The Gunners have had some serious disruption from injuries, making it difficult to select a consistent team, but at this stage of the season, it’s not unreasonable to expect to see some understanding between the players, and for those in red and white to look somewhat familiar with their roles in the team.
There are obvious, and well documented, issues at the back with squad depth. However, the other main problem that struck me about the team’s performance on Saturday is the apparent confusion over who is doing what in midfield. Last season, Arsenal nearly exclusively played 4-2-3-1, and the midfield five seemed to know their roles, understood when to break forward, who was meant to be the creative hub and when to bring others into play. Generally, I’m all for being a bit more fluid and giving the players a bit more license to not be as rigid, but this tinkering has left Arsenal playing a strange amalgamation of 4-3-3, 4-2-3-1 and 4-1-4-1.
After being reported as saying that Jack Wilshere is wasted as a defensive midfielder for England, part of me thinks that Arsene Wenger was trying to prove a point by having Wilshere being the player that was predominantly getting closer to the main striker against Hull, particularly in the first half. This meant that Santi Cazorla was sometimes alongside Mathieu Flamini, and while that worked with Ozil in the team against Galatasaray, without the German, Cazorla needs to be higher up the pitch to tick things over and create opportunities.
On the wings, I’m not sure as to why Alex Oxlade-Chamberlain played on the left for the majority of the game, with Alexis Sanchez on the right. Even though the Chilean was superb and scored a delightful goal from the ring wing position, Arsenal didn’t get anywhere near the best out of the Ox by having him on the left. It’s a position he’s rarely played and restricted the options on that side as his inclination was generally to cut inside onto his right foot. Unfortunately, it was just one of those days where nothing went for Oxlade-Chamberlain and he had a mare.
I was staggered to see Aaron Ramsey included on the bench after Arsene Wenger said he wouldn’t return to training until Monday, but needs must with the injury situation being beyond a joke now. Understandably for a player that shouldn’t really have been out there before properly completing his recovery, Ramsey didn’t quite look on the pace, but again, there seemed to be some confusion between the players over how the midfield should have been set up when the Welshman was introduced.
Most things that you read or hear from ex-players about Arsene Wenger often mention the trust he has in his players, and how he often leaves them to work out something for themselves.
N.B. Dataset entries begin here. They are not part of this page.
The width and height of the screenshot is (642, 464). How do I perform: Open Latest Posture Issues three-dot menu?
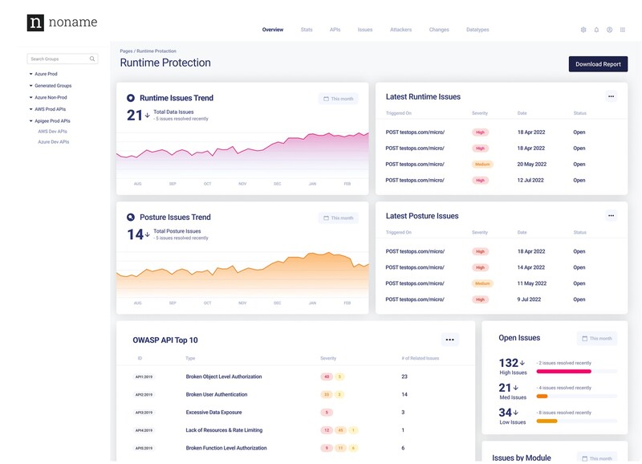point(611,215)
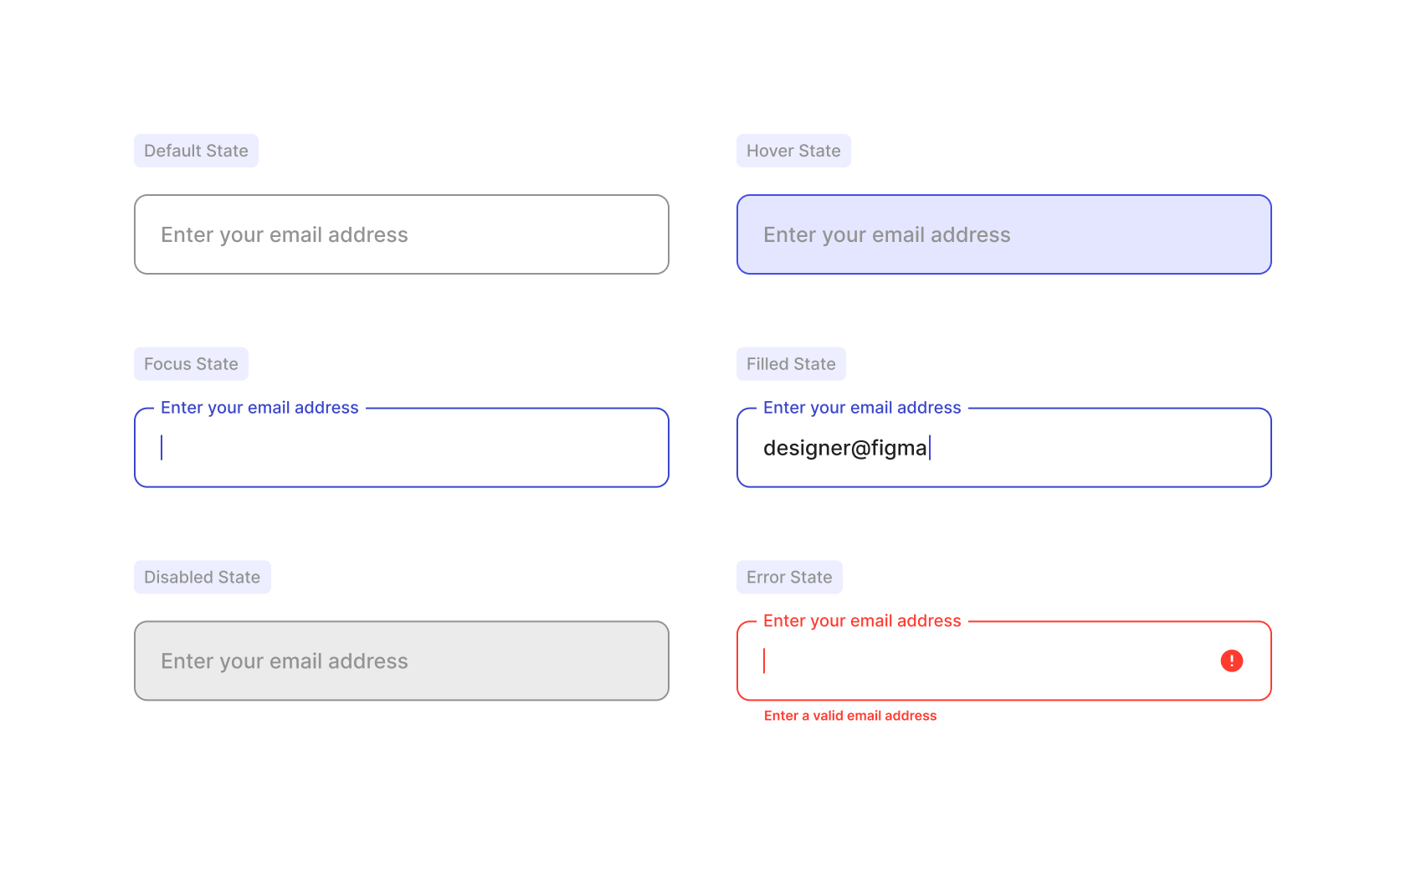The height and width of the screenshot is (874, 1406).
Task: Click the blue floating label of Filled State field
Action: 862,408
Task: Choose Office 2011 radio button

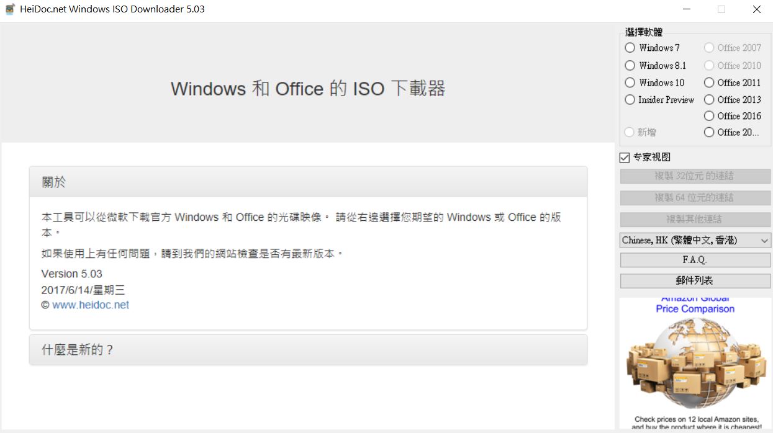Action: 732,83
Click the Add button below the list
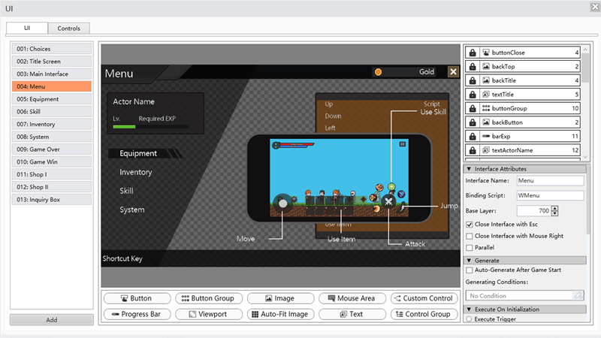Image resolution: width=601 pixels, height=338 pixels. (x=52, y=320)
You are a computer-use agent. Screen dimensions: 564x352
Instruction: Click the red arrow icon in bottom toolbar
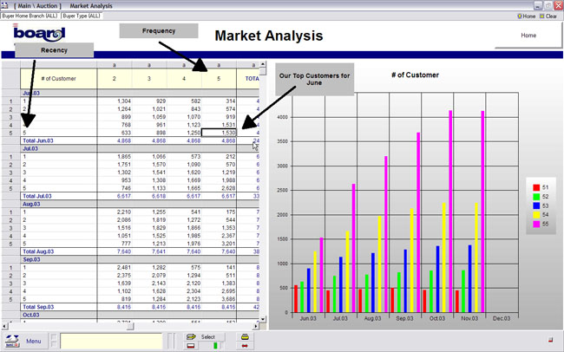tap(246, 346)
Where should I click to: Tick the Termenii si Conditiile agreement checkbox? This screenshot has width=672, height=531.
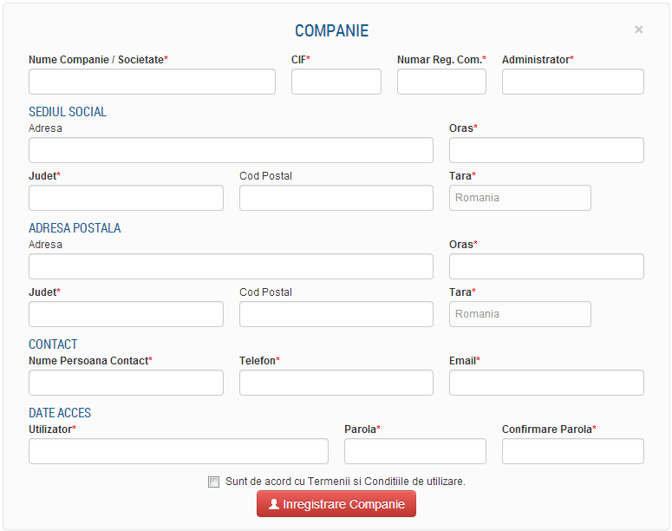[x=213, y=482]

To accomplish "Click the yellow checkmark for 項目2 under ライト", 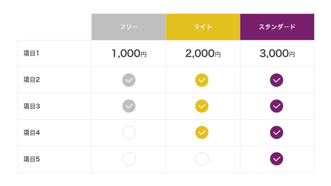I will tap(202, 80).
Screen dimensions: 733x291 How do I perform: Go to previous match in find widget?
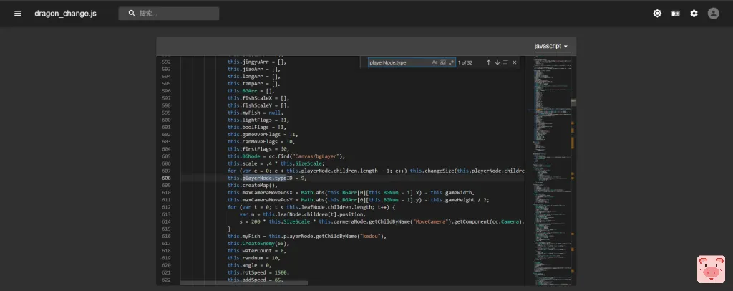point(489,62)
Whether that is what is happening with the midfield at the moment would be complete speculation, but hopefully he can see that of the various things that have been tried in there, it was no coincidence that the more structured 4-2-3-1 played away at Aston Villa produced the most dominant and controlled performance. The players were familiar with it, were playing in positions that played to their strengths and they combined well to score some good goals. In the league, that has been all too uncommon this season. Wenger needs to show some decisiveness as the boss and get some structure into the centre of the park.
I’m getting extremely tired of waiting for this midfield to click. When it does, it could be sensational, but we’re past the time for experimenting. Arsenal need wins and not stupid dropped points. It might not bring the liquid football that Arsene Wenger aspires for his teams to play, but implementing a more rigid and understandable midfield formation could go a long way to injecting some desperately-needed momentum into this season.
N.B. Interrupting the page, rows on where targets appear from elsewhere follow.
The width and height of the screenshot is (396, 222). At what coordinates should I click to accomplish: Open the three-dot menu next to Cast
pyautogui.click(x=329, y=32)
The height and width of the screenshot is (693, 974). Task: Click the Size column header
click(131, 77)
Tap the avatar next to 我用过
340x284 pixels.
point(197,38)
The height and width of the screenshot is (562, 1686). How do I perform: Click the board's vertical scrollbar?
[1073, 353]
Those who would profit from some good service from the midfield, Alexis Sanchez and Danny Welbeck, looked sharp around the box against Hull, and both added a goal to their growing tally since arriving in the summer. The two have 11 goals between them, which is a very healthy return, and suggests that when the Gunners have a settled midfield supplying chances, they’ll pose serious problems to the opposition.
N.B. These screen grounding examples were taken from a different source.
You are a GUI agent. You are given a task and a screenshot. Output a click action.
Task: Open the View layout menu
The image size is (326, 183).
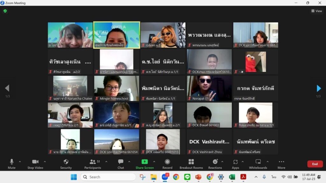click(316, 11)
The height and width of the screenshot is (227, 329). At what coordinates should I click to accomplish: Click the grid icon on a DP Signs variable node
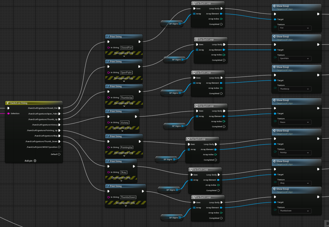click(180, 24)
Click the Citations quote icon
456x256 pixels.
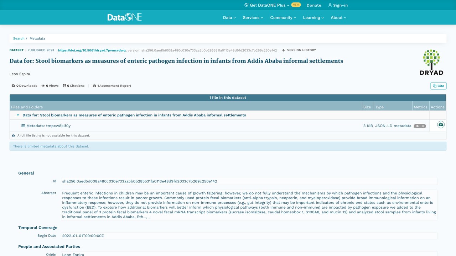(x=64, y=86)
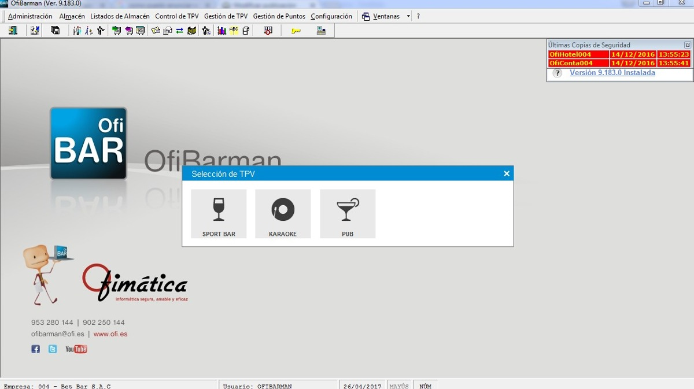Click the Versión 9.183.0 Instalada link
The width and height of the screenshot is (694, 389).
[612, 73]
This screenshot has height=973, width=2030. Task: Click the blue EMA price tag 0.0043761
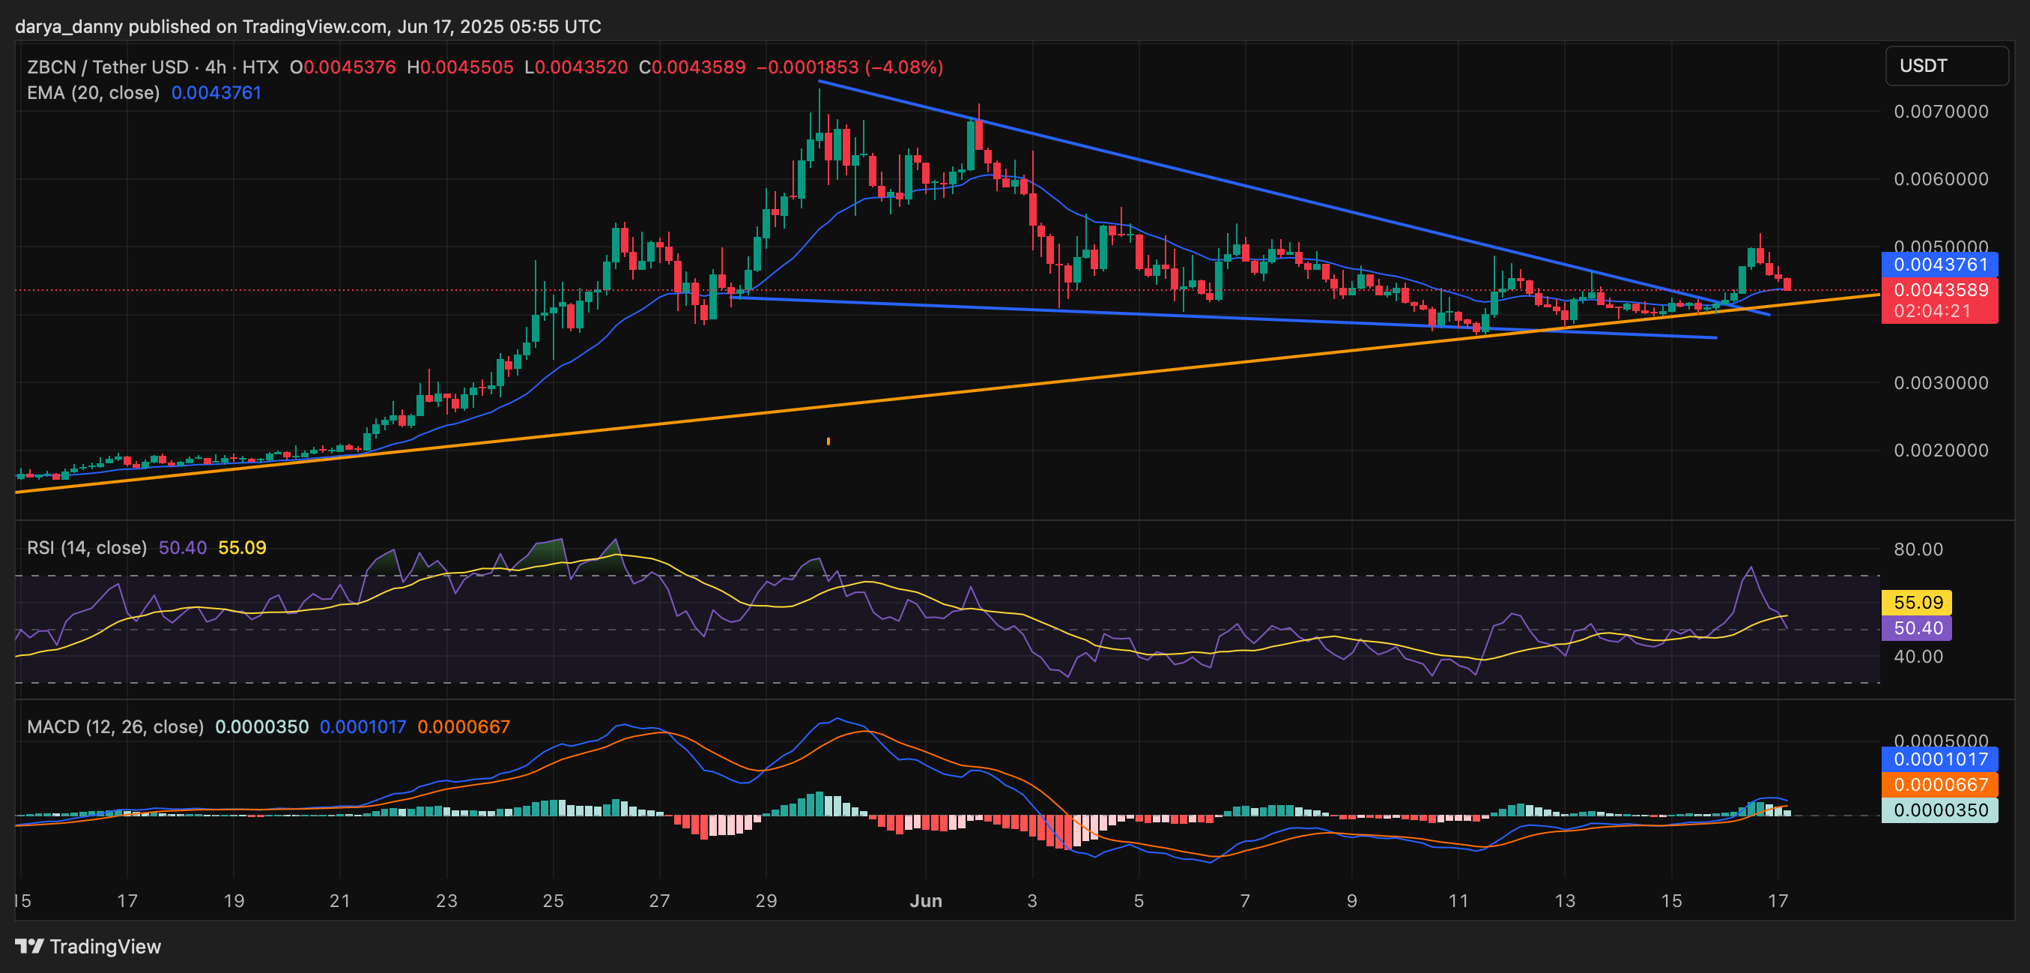(1939, 264)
Seeing the promising signs from Welbeck and Sanchez almost makes this random run of form from the team all the more frustrating. It doesn’t feel like Arsenal are far from being an excellent team again, and it always feels like there’s enough talent in the team to not just hand out some defeats, but hand out some serious thrashings. Yet what feels like a small difference still hasn’t been sorted and Arsenal are 11 points off the top of the table. If things do finally click into place for the Gunners, there’s already a fear that the team are beyond the tipping point of being able to mount a serious title challenge this season.

One thought on “Fed up of waiting for the midfield to click

  1. I think it is the combination of midfield confusion AND defensive issues. In the past, when Arsenal have had one part of the team trying to find its feet (midfield after Cesc left, attack after RVP left) the other elements have been mostly stable, if not necessarily outstanding. But having both midfield and defence be shaky is a recipe for disaster, and is exactly what caused United’s crash. Needs to be fixed. Soon.